FAIRFAX — Peaceful protesters gathered to honor George Floyd near Pan Pacific Park in Fairfax on Saturday where they were met by a line of Los Angeles police officers, resulting in another day of violence between police and demonstrators.
L.A. Mayor Eric Garcetti expanded a curfew for downtown L.A. to the entire city at 7:00 p.m. The citywide curfew would be in place from 8:00 p.m. until 5:30 a.m., giving Angelenos only one hour to vacate city streets. California Gov. Gavin Newsom later declared a state of emergency in L.A. County and deployed the National Guard to assist local law enforcement after four days of protests in L.A.
As of Sunday, the National Guard has been deployed in 24 states across the country as protesters continue to cry out against police brutality and the racial divide between police and Black Americans.
The protest at the Pan Pacific Park was organized by the Los Angeles chapter of Black Lives Matter. A large crowd of a few thousand gathered at the park and began peacefully marching westbound on West Third Street.
Marcos Mendez, 27, from Pacoima expressed the importance of participating in the protests.
“It’s not about color anymore, it’s about what’s right and what’s wrong, and what the police have been doing is wrong,” Mendez said.
Protesters were chanting “Defund the police” and “George Floyd, say his name,” as they carried signs that read “No justice no peace” and “Riot is the language of the unheard,” the famous quote by Martin Luther King Jr.
A woman and her partner’s five-year-old son, who sat on her shoulders with a sign that read “Am I Next?,” were stopped frequently to have their pictures taken.
The mother, Laporchea, said her inspiration for the poster came from frequently seeing Black men being killed. “He’s a growing Black man. You’ll never know if he’ll be next,” Laporchea said.
She said she tells her son why they are protesting.
“I tell him that we’re protesting for the people that come behind us because before us, there was Martin Luther King Jr. and all these civil rights activists that protested for us,” Laporchea said. “We’re doing it for the people that are in his generation so that they don’t have to feel the way that we feel.”
Another woman carried a large poster filled with pictures of the faces of Black men and women who were killed by police, along with short descriptions of where they were from and how they were killed.
Johnnetta Tripplett, a South Central resident, said this was her first protest and she was fighting for justice. She has a 30-year-old son for whom she fears for.
“When I look at all these pictures of these men, especially the man who just got murdered, I see my son. Those are our sons that they’re killing and it needs to stop,” said Tripplett. “Enough is enough. We’re tired.”

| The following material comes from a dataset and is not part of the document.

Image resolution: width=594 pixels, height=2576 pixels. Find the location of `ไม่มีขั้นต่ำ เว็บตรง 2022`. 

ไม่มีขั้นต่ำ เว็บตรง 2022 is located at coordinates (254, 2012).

The protest started with people smiling, children running around, dogs walking on leashes and people holding posters high in the air, but it soon turned into a battle between the LAPD and protesters.
A line of approximately 30 police officers attempted to block the thousands of protesters marching on Third Street. Protesters quickly surrounded the police which resulted in backup officers arriving on scene using deterrents, such as flash bangs and rubber bullets.
Once the police began to use force, protesters began to destroy police vehicles, eventually lighting one on fire.
The police then began a push into the crowd, whacking protesters with their batons when they did not follow orders. Police began to arrest protesters as they refused to move. The crowd eventually dispersed onto side streets and made their way up north onto Melrose Avenue, where all hell broke loose.
The scene was chaotic as police occupied nearly every corner: graffiti-covered walls, sidewalks lined with broken glass, looters emerged from stores with handfuls of merchandise, fires burned in the middle of the streets, sirens rang throughout the area, helicopters circled above and fireworks lit up the sky.
“Why are you doing this, this is not why we are here,” said one protester who opposed the looting.
It is unclear whether the looters were protesters or individuals who took advantage of the situation.
The owner of Front Row, a clothing store on Melrose, who gave his name as Emanuel was sad to see the city in such distress, especially after dealing with the closures from the coronavirus pandemic.
“I’m hurting, it’s terrible. First COVID-19, now this. We were supposed to open next week, but I don’t think anybody is going to come,” Emanuel said.
Things did not let up through the night despite the curfew. Structure fires broke out on Melrose Avenue and people ran through the alleyways to avoid police.